El pulpo que se saltó la línea continua

El mar está a unos cuantos kilómetros así que todo indica que el cefalópodo pudo caer de algún vehículo o que alguien lo tiró ahí


Parecería un chiste, o una tomadura de pelo, si no hubiese un testimonio gráfico, pero ahí lo tienen, un pulpo que nadie sabe cómo llegó al arcén de la PO-551 en Marín y que acabó integrado en la señalización horizontal recién estrenada de esta carretera que enlaza el casco urbano con Bueu. El autor de la fotografía, Omar Pesqueira, estaba haciendo ciclismo entre Marín y Seixo cuando se lo encontró. Digno de encabezar un listado anual de chapuzas gallegas o quizás en un expediente X, el pulpo debió de caer de un vehículo, o alguien lo tiró por cualquier motivo, porque el mar le queda lejos, a unos cuantos kilómetros. Aunque los pulpos gallegos son de una calidad excepcional, no se caracterizan por subir por las laderas de los montes.

El descubridor de tan extraño caso explicó que esta mañana salió a hacer ciclismo como en otras ocasiones y que se encontró con que la carretera estaba pintada desde hacía varias horas.
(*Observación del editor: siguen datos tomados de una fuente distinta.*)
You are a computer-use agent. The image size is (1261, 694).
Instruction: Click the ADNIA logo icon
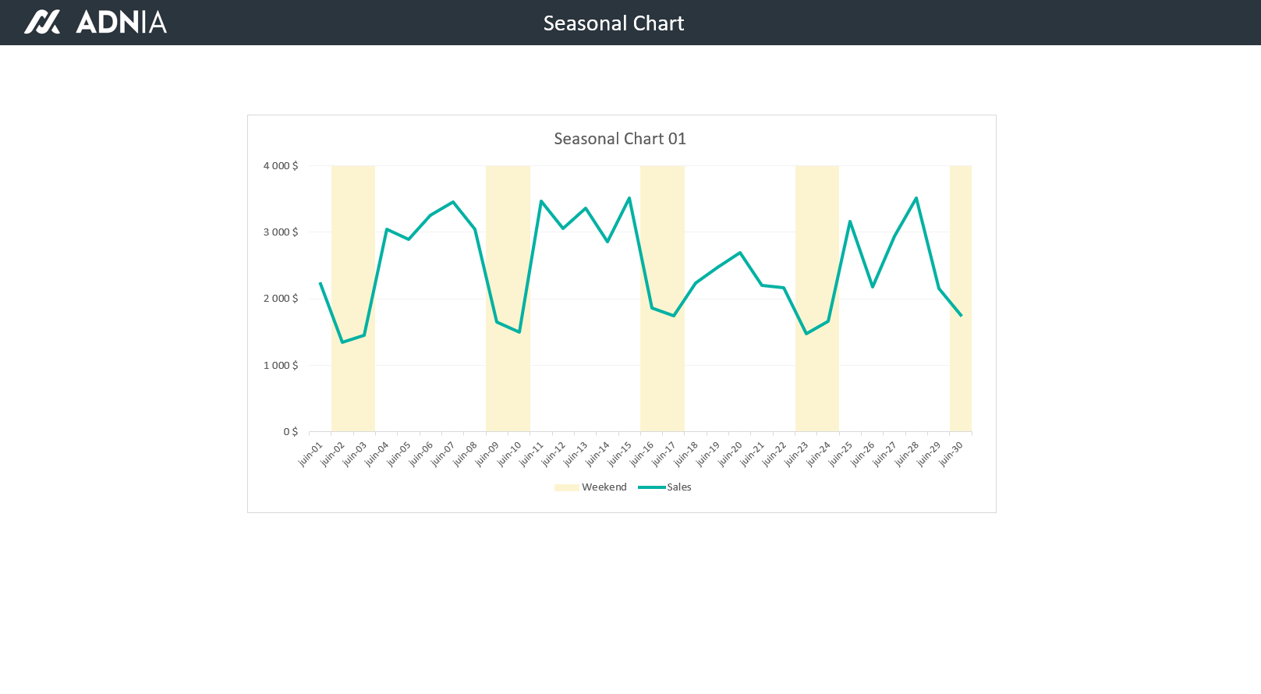[x=41, y=22]
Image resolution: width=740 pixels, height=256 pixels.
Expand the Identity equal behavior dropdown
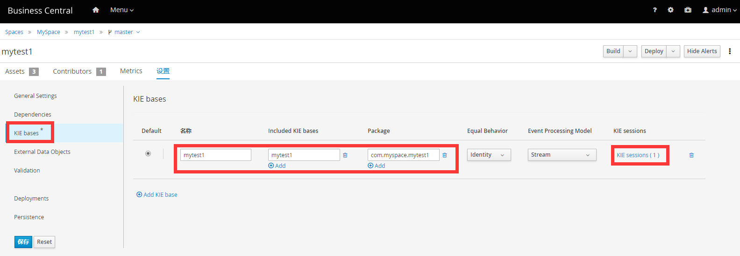pos(489,155)
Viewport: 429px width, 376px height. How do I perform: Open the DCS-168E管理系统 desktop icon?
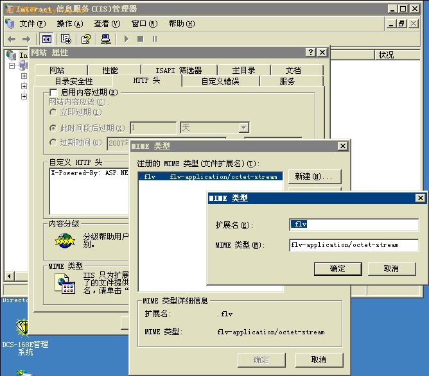pos(24,329)
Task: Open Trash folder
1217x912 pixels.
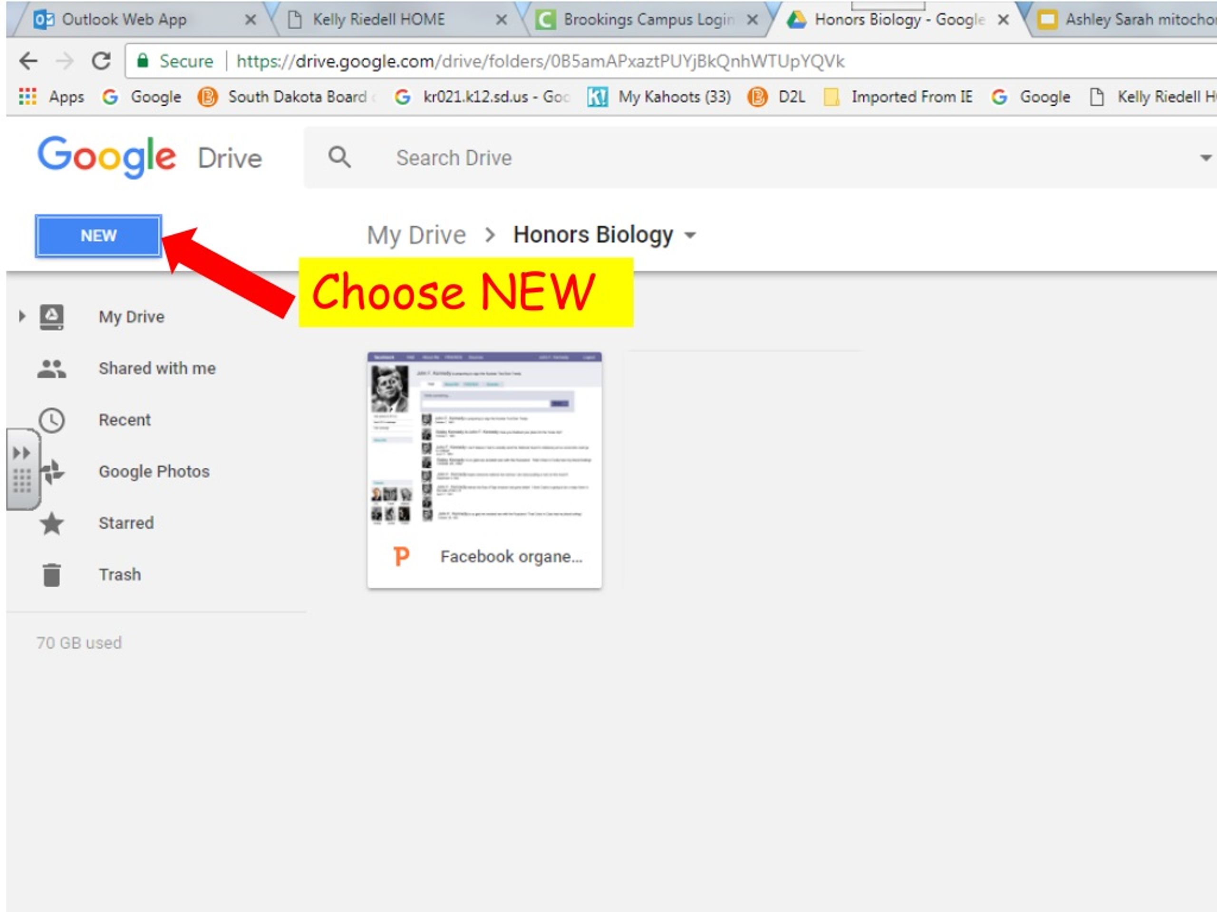Action: pyautogui.click(x=119, y=574)

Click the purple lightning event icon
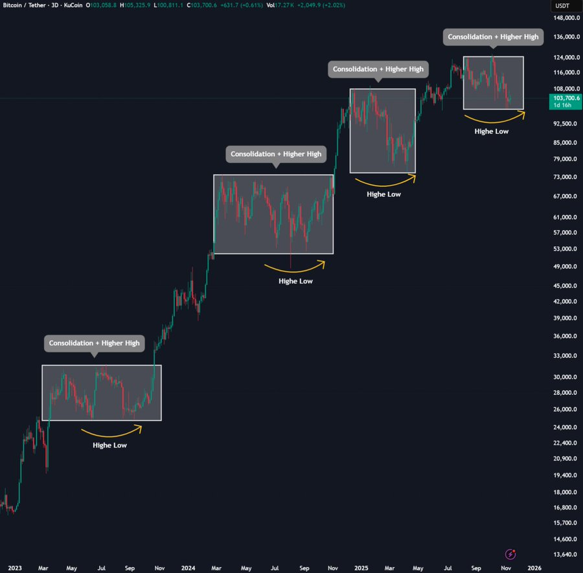point(511,554)
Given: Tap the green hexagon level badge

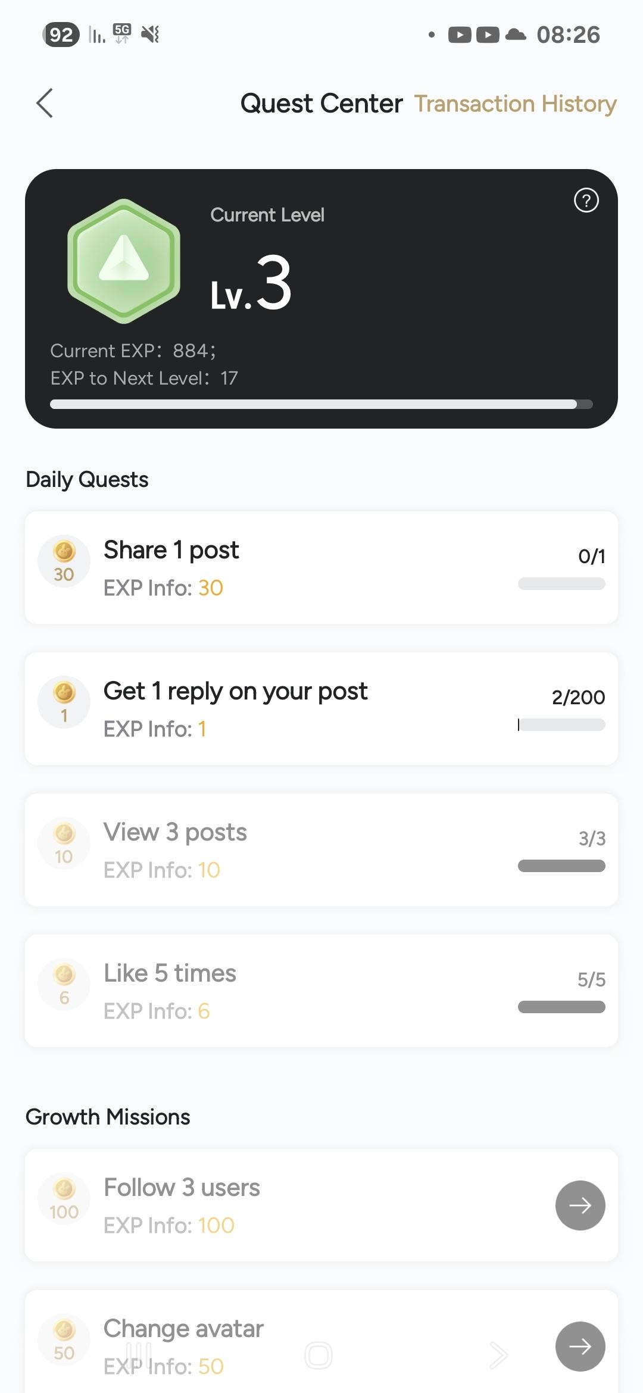Looking at the screenshot, I should (124, 261).
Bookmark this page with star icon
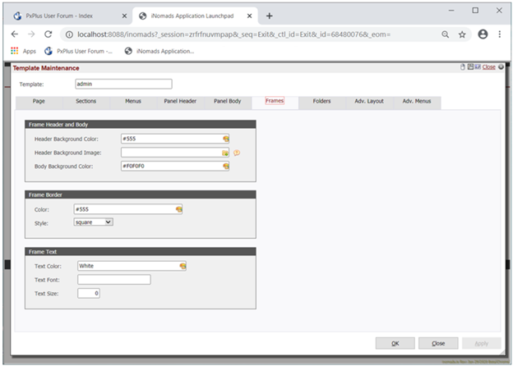This screenshot has width=513, height=366. coord(463,34)
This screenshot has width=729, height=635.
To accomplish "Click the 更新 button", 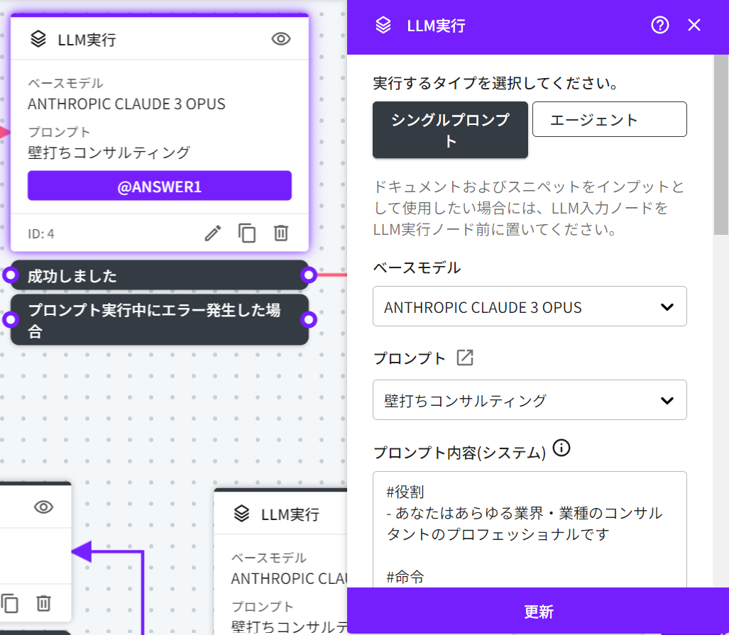I will [538, 612].
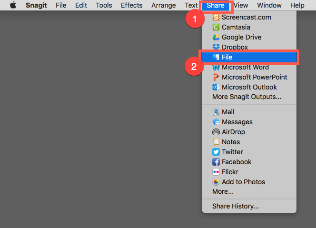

Le sorprendió la forma en que estaba realizado el trabajo, en su opinión, dejando bastante que desear. «Yo iba mirando por la carretera, por el pintado, porque no limpiaron nada cuando pasaron la máquina. Estaba pintada hasta la gravilla suelta y las hierbas que crecen en el arcén», relata Omar. La sorpresa la encontró en la recta que hay entre las curvas de Bagüín y del matadero, en Mogor. Allí se encontró al pobre pulpo, aplastado y adosado a la señalización horizontal. «No hice foto a nada más, pero cuando lo vi, me dije, ¡ah, esto sí que hay que fotografiarlo!». Efectivamente, aunque es posible ver un pintado más que dudoso en más de una carretera, es extremadamente raro encontrarse un animal incrustado en la señal y mucho menos un pulpo. La imagen lleva todo el día dando vueltas por redes sociales, provocando sorpresas y más de una risa. Y es que la realidad vuelve a superar a la imaginación.